The traditional luxury choice has been the Hotel Alfonso XIII, the massive pile that underpins the south of city centre. But hidden in the Santa Cruz district is a more romantic choice, in a part of town where even the screeching mopeds fall silent.

The hotel is really a composite of several adjoining houses, with rooms scattered around a large, airy courtyard enlivened by tiles, potted plants and fountains.

LOCATION, LOCATION, LOCATION

Callejon de Dos Hermanos 7, Seville, Spain (tel: 00 34 95 441 5150, lascasas@zoom.es), buried in the Santa Cruz district 500 metres from the Cathedral; be prepared to get cross as you try to track it down.
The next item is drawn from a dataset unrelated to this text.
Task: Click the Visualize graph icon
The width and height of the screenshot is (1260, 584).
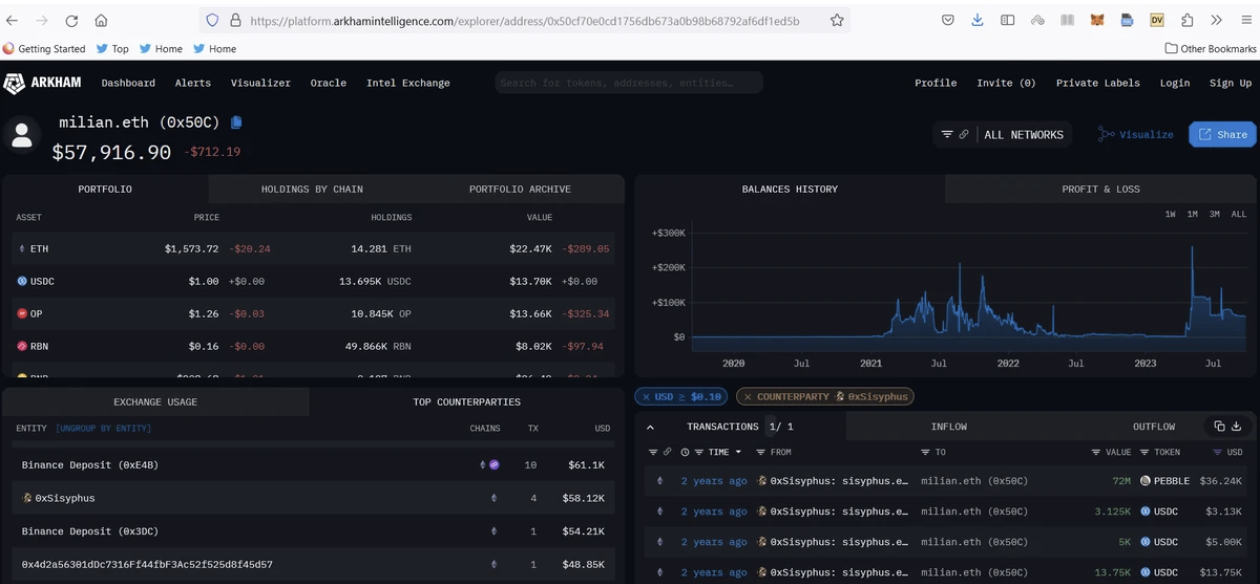Action: point(1105,134)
The "houses of the Jewish quarter", as the name translates, is the ideal base for exploring the centre of the city - and for dining, being surrounded by cafés, tapas bars and restaurants.
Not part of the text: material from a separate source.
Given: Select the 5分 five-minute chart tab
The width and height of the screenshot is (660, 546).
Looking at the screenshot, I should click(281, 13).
Transport: who needs it? You're close to the centre of the greatest concentration of history and culture anywhere in Spain.

Time to international airport: 15 minutes by taxi to cover the 12km to or from Seville's cavernous modern airport. The problem with the airport is that there are very few international flights, with one a day to and from Heathrow and five connections a week with Gatwick. You could fly to Madrid instead and connect with the AVE high-speed train to Santa Justa station in Seville, taking a bit over two hours from the capital.
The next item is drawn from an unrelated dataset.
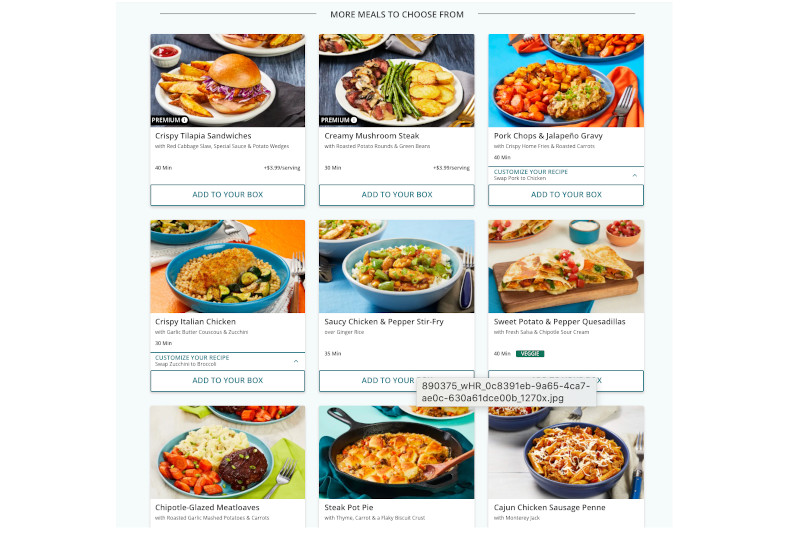This screenshot has width=800, height=533.
Task: Click Premium info icon on Tilapia Sandwiches
Action: pyautogui.click(x=185, y=120)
ARE YOU LYING COMFORTABLY?

The rooms have not been over-modernised, which means they are odd shapes, mostly with stone floors, and some are on the small side. But the beds are comfortable, and the en-suite bathrooms are well equipped.

Freebies: don't get excited; standard-issue toiletries.

Keeping in touch: your friends and colleagues could send a fax (to 00 34 95 442 2170), but the information superhighway is not yet speeding through the historic core of Seville.

THE BOTTOM LINE

Double 17,000 pesetas (£65), single 11,800 (£45), including tax but not breakfast.

I'm not paying that: try one of many nearby hospedajes , from about 3,000 pesetas (£12) double. Or wait until July or August, when the Casas de la Juderia cuts its rates for high summer.